### Task instructions
Transcribe only the lines of the listing below from the one holding "You are a computer-use agent. The" through the one holding "The width and height of the screenshot is (1874, 592).", inclusive, without any change.

BEGIN

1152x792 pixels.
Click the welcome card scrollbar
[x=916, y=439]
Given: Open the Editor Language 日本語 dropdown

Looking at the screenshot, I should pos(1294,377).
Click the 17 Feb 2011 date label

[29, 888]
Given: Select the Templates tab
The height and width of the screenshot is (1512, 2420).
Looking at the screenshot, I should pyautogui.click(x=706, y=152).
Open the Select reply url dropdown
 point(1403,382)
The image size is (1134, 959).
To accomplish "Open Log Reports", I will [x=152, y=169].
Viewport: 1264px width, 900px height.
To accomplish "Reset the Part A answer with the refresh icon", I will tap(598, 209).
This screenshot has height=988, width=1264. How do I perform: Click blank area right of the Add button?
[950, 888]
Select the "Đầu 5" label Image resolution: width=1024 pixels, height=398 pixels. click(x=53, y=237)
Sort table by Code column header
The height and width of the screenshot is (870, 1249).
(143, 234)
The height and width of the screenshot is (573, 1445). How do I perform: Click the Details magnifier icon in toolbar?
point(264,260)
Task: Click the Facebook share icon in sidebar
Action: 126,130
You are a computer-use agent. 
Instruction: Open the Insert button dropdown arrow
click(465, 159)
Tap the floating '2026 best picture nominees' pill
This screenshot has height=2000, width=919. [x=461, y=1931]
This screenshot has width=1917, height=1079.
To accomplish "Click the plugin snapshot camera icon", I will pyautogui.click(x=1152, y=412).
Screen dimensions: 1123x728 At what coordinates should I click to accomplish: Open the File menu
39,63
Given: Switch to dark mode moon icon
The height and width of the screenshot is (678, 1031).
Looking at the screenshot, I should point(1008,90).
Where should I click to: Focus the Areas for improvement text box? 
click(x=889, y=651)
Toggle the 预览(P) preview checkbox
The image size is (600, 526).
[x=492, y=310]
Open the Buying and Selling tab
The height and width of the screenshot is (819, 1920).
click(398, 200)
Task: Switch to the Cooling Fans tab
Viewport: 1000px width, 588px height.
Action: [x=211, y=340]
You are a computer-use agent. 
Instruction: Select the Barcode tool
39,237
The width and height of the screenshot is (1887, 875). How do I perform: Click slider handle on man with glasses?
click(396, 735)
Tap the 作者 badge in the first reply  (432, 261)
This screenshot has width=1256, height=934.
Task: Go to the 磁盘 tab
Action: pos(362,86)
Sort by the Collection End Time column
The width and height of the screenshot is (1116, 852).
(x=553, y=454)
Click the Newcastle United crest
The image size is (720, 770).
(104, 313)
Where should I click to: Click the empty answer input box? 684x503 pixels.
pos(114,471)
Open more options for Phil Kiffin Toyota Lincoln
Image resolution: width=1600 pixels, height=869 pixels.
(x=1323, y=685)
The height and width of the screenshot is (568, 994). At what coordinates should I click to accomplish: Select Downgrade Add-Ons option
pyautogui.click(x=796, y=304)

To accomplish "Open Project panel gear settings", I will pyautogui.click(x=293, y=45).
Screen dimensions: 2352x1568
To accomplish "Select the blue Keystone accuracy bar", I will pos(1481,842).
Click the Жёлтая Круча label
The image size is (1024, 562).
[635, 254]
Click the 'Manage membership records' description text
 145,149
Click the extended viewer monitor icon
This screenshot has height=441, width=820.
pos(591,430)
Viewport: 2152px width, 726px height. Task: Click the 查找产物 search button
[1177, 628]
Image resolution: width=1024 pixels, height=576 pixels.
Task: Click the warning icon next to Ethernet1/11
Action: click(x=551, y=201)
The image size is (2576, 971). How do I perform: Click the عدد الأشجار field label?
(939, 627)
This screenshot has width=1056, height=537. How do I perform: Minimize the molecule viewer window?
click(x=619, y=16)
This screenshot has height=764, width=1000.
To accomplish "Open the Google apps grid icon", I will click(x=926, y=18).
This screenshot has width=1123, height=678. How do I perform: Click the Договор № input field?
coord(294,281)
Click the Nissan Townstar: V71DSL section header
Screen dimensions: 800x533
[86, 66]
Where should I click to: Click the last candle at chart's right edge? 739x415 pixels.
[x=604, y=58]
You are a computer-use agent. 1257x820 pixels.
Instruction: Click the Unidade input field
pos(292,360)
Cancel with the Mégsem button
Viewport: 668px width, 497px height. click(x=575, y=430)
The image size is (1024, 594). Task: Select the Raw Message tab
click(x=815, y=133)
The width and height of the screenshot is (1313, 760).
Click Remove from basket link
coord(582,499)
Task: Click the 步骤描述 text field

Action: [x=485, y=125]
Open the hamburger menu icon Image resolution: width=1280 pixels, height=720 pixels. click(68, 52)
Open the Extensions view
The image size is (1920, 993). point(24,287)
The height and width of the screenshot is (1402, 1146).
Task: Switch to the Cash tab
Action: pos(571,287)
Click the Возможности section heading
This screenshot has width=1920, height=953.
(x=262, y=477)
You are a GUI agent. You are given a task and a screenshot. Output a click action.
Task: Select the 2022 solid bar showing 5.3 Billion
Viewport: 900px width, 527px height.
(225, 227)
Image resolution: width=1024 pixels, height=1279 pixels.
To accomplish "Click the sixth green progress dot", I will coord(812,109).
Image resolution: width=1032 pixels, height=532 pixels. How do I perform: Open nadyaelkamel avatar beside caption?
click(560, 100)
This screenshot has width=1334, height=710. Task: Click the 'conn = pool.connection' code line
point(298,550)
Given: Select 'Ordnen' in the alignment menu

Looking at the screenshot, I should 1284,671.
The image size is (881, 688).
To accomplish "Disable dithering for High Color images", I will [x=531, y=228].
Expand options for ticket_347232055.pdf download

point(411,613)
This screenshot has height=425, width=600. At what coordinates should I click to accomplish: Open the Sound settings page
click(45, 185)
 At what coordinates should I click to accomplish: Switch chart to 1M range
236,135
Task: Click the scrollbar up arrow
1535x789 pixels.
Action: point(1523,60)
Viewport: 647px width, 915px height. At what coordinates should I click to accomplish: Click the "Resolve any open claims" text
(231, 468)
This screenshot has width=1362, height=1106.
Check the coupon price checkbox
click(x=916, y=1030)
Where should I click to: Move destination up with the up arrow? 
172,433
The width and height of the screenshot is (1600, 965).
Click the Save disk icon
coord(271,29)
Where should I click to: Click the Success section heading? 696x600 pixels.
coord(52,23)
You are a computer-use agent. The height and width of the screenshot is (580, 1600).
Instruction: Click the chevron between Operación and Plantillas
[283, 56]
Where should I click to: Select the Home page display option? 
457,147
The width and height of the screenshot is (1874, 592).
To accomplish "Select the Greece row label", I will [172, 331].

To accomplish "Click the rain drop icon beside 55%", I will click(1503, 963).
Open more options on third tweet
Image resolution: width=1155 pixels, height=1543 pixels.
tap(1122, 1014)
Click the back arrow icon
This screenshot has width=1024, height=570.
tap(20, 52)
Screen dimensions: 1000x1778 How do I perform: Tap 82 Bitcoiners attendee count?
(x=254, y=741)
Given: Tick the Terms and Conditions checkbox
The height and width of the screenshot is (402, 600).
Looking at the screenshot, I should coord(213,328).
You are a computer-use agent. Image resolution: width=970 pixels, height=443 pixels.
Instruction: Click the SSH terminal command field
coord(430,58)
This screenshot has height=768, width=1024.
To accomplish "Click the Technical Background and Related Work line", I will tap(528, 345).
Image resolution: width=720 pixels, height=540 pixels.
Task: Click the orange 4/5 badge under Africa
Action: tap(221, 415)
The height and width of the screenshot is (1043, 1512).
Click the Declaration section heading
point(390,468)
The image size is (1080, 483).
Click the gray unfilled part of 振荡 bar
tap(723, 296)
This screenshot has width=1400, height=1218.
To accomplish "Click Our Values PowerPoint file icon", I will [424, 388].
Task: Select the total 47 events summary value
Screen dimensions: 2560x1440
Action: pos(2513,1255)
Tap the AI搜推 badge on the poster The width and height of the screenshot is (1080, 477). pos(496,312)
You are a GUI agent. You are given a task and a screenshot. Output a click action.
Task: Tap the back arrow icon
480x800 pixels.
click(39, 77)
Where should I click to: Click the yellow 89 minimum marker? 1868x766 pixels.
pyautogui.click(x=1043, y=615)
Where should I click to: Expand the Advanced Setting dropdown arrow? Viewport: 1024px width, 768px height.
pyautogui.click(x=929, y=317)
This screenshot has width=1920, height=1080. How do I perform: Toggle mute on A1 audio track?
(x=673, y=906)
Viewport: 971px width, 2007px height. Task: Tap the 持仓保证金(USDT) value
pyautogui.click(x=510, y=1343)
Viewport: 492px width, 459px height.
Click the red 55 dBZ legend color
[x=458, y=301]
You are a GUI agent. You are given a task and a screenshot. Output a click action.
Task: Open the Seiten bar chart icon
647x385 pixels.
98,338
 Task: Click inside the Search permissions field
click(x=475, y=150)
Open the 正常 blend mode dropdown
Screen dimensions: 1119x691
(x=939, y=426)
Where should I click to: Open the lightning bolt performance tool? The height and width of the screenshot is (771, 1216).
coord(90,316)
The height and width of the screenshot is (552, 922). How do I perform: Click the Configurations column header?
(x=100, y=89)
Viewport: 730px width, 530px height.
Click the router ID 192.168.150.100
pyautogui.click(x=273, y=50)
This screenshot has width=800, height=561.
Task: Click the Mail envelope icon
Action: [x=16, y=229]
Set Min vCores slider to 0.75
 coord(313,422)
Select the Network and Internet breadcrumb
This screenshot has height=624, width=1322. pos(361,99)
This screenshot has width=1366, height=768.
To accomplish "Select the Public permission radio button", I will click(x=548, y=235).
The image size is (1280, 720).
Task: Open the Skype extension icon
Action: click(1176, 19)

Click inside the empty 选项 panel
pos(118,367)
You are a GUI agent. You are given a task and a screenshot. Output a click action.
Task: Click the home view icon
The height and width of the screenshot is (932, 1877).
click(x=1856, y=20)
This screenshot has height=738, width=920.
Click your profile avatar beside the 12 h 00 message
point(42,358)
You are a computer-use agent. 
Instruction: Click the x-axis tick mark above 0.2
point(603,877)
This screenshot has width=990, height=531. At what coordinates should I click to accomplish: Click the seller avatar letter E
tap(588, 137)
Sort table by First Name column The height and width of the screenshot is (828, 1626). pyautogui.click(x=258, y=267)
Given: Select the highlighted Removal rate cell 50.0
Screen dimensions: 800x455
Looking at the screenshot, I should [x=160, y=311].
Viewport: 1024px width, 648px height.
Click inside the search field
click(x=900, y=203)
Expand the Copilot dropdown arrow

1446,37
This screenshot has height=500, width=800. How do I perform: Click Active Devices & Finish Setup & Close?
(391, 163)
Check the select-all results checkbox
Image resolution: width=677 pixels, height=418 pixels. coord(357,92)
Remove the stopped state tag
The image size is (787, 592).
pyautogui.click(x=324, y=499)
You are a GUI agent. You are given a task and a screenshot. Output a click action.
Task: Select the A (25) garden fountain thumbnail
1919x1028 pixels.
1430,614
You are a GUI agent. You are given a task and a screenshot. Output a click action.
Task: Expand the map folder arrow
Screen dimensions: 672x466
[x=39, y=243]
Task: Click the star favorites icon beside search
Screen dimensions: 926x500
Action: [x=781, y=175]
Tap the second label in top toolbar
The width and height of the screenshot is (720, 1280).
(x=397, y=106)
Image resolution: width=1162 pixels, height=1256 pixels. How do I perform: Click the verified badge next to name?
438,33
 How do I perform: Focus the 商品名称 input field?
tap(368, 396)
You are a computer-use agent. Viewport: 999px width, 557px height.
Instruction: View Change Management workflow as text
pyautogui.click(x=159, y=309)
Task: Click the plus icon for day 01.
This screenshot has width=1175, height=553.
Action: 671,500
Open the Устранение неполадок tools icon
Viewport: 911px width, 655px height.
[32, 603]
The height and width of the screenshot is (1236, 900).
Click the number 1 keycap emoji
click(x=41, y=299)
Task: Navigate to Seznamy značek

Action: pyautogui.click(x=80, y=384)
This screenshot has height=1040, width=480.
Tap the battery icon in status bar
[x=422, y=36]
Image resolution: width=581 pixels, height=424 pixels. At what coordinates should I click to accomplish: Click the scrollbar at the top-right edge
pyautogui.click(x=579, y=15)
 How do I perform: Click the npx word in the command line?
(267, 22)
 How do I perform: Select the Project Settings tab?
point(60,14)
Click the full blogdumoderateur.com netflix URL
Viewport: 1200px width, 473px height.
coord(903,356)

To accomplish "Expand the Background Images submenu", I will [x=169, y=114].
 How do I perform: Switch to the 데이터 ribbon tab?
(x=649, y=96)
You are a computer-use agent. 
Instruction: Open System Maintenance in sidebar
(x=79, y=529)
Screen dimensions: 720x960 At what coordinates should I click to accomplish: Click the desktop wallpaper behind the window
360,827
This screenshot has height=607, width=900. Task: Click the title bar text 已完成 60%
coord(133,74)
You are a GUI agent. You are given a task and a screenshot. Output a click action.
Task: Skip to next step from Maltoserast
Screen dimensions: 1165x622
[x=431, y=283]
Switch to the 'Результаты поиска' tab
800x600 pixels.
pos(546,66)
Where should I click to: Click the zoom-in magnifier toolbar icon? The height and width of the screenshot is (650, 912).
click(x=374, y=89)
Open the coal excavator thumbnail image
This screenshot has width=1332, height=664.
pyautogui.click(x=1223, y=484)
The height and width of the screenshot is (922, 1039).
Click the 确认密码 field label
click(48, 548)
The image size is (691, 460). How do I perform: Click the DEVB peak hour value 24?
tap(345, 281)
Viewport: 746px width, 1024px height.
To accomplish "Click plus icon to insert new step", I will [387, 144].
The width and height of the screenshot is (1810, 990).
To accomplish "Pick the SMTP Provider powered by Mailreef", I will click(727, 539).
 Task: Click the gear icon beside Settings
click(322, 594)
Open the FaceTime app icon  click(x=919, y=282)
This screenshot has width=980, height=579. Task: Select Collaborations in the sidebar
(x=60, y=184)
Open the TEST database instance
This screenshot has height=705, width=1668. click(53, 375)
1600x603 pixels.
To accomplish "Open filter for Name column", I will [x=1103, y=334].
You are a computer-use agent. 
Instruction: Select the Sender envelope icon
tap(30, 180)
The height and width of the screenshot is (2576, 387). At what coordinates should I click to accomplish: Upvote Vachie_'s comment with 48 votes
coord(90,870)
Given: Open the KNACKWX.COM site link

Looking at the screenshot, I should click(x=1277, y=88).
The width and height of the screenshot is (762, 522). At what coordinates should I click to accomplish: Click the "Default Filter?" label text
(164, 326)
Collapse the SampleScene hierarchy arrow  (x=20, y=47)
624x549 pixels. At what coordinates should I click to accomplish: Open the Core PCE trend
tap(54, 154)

END

### Response to this exercise
You are a computer-use agent. The height and width of the screenshot is (580, 1600).
Instruction: Click the chevron between Operación and Plantillas
[283, 56]
Where should I click to: Select the Home page display option? 
457,147
The width and height of the screenshot is (1874, 592).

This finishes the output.